Reuters reported that Iraq signed final USD 17 billion deal with Royal Dutch Shell and Mitsubishi to capture flared gas at southern oilfields a project that should boost production of badly needed electricity.
Officials said that the 25 year project, one of the largest Iraq has signed with foreign energy firms is meant to help harness more than 700 million cubic feet per day of gas being burned off at southern fields and will ultimately handle 2 billion cubic feet per day.
Mr Abdul Karim Luaibi oil minister of Iraq said that this day represents a historic change in the Iraqi oil industry the best utilization of associated gas to meet the increasing needs for gas in Iraq.
OPEC member Iraq has signed a series of deals with foreign oil companies to modernize its energy industry after years of war and economic sanctions. Its official goal to raise production capacity to 12 million barrel per day by 2017 would vault it into the top echelon of global producers although officials say 8 million barrel per day capacity is more realistic.
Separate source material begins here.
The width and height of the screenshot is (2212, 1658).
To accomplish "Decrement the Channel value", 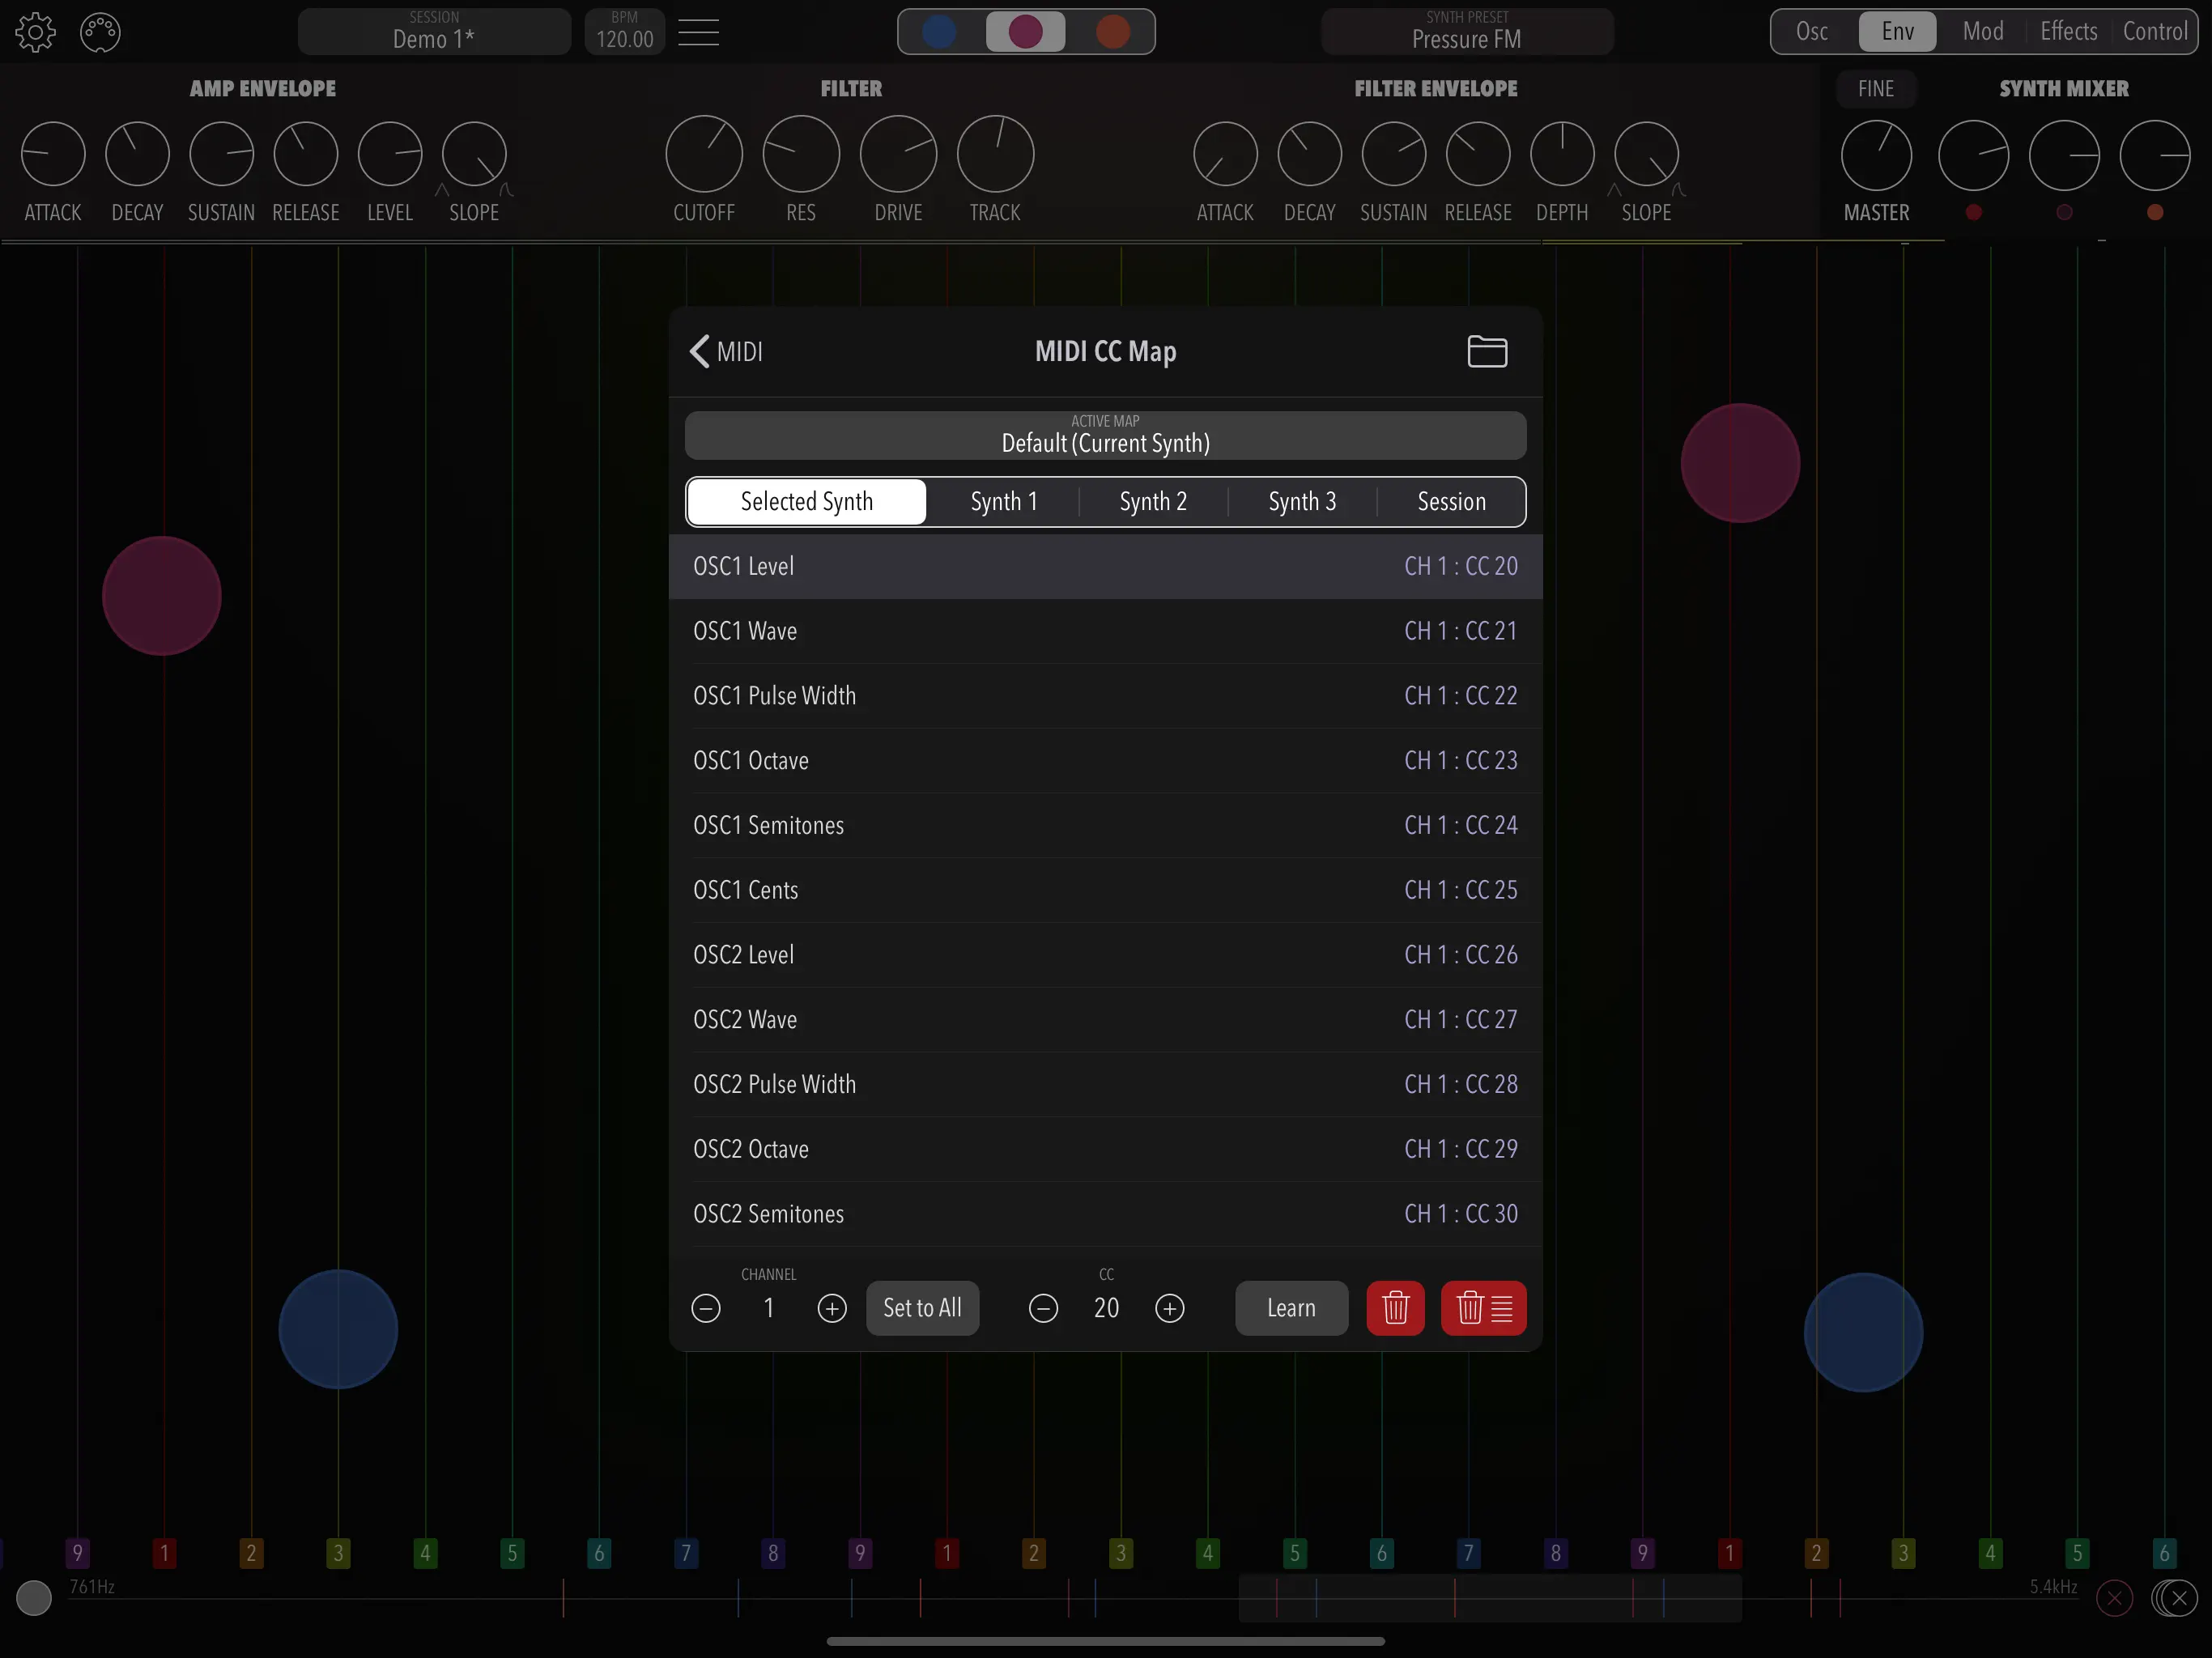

Increased crude production is expected to bring huge increases in associated gas output and Iraq may soon produce more gas than it can use, opening up the possibility of gas exports. The Shell deal will involve the creation of the Basra Gas Company joint venture in which the government will hold 51% Shell 44% and Mitsubishi 5%.
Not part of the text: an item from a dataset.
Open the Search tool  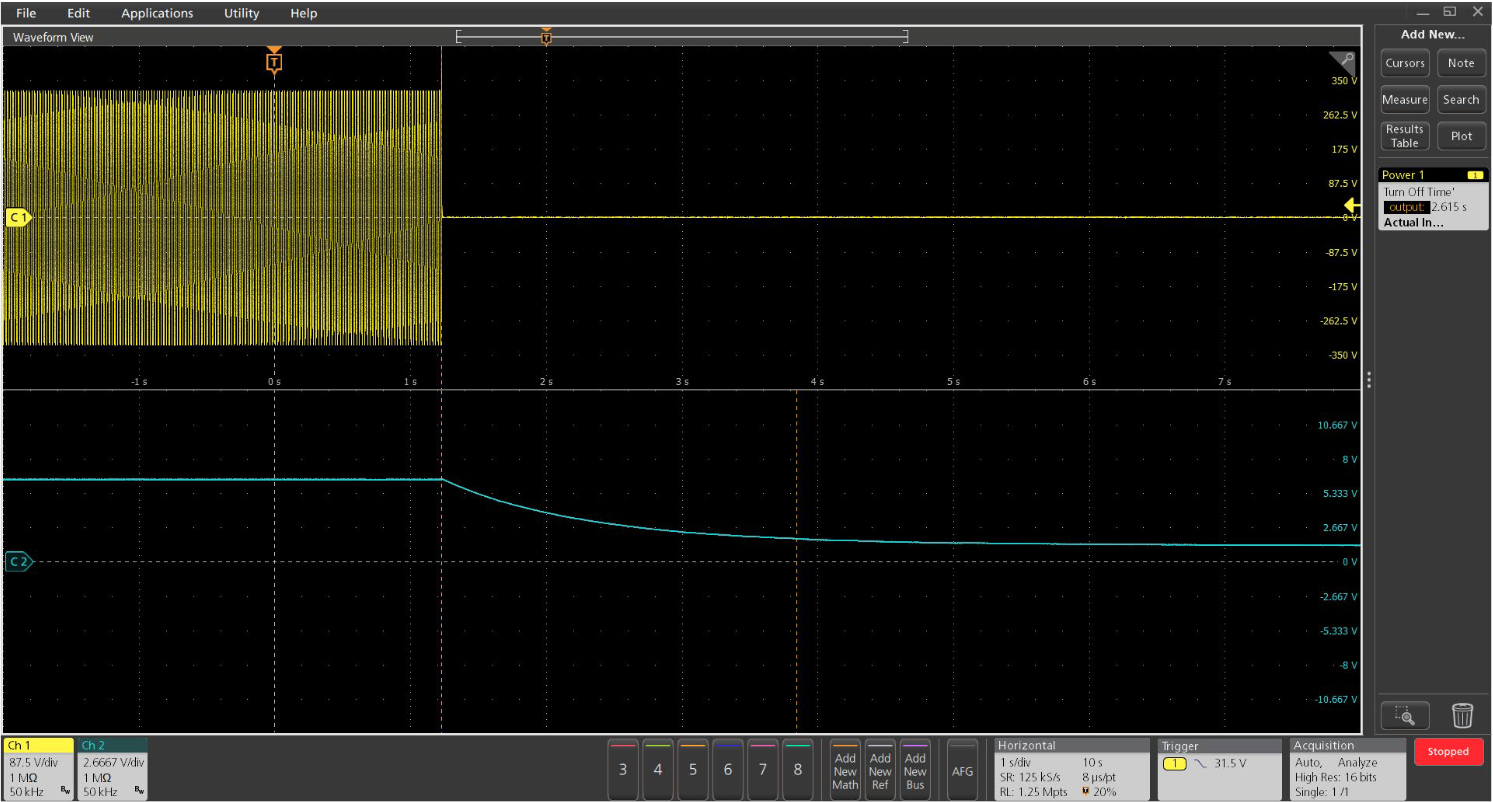coord(1461,99)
Mr Ahmed al Shamma deputy oil minister said that the project aims to capture gas at Iraq's workhorse field Rumaila as well as Zubair and West Qurna. Intermittent electricity is one of Iraqis major complaints against their government. Power supply is about half of demand. The goal of 2 billion cubic feet per day capacity is linked to peak production at the southern fields which is expected by 2017.
Existing facilities are currently handling 370 million cubic feet of gas per day from seven southern fields. We expect within a year to complete all the preparation to process 1 billion cubic feet. The other 1 billion cubic feet will depend on the increasing production from the three oil fields.
Mr Shamma said that the project may include the construction of an LNG export facility with a maximum capacity of 600 million cubic feet per day. Exports are possible once Iraq's domestic needs are met. The project needs investment of USD 17.2 billion including USD 12.8 billion to rehabilitate existing facilities and build new ones and USD 4.4 billion for the LNG export unit.
The Shell Mitsubishi partnership expects an internal rate of return on the project of 15% on an initial investment of USD 6.98 billion while SGC plans to put in USD 3.7 billion of public funds initially and fund the rest through gas sales.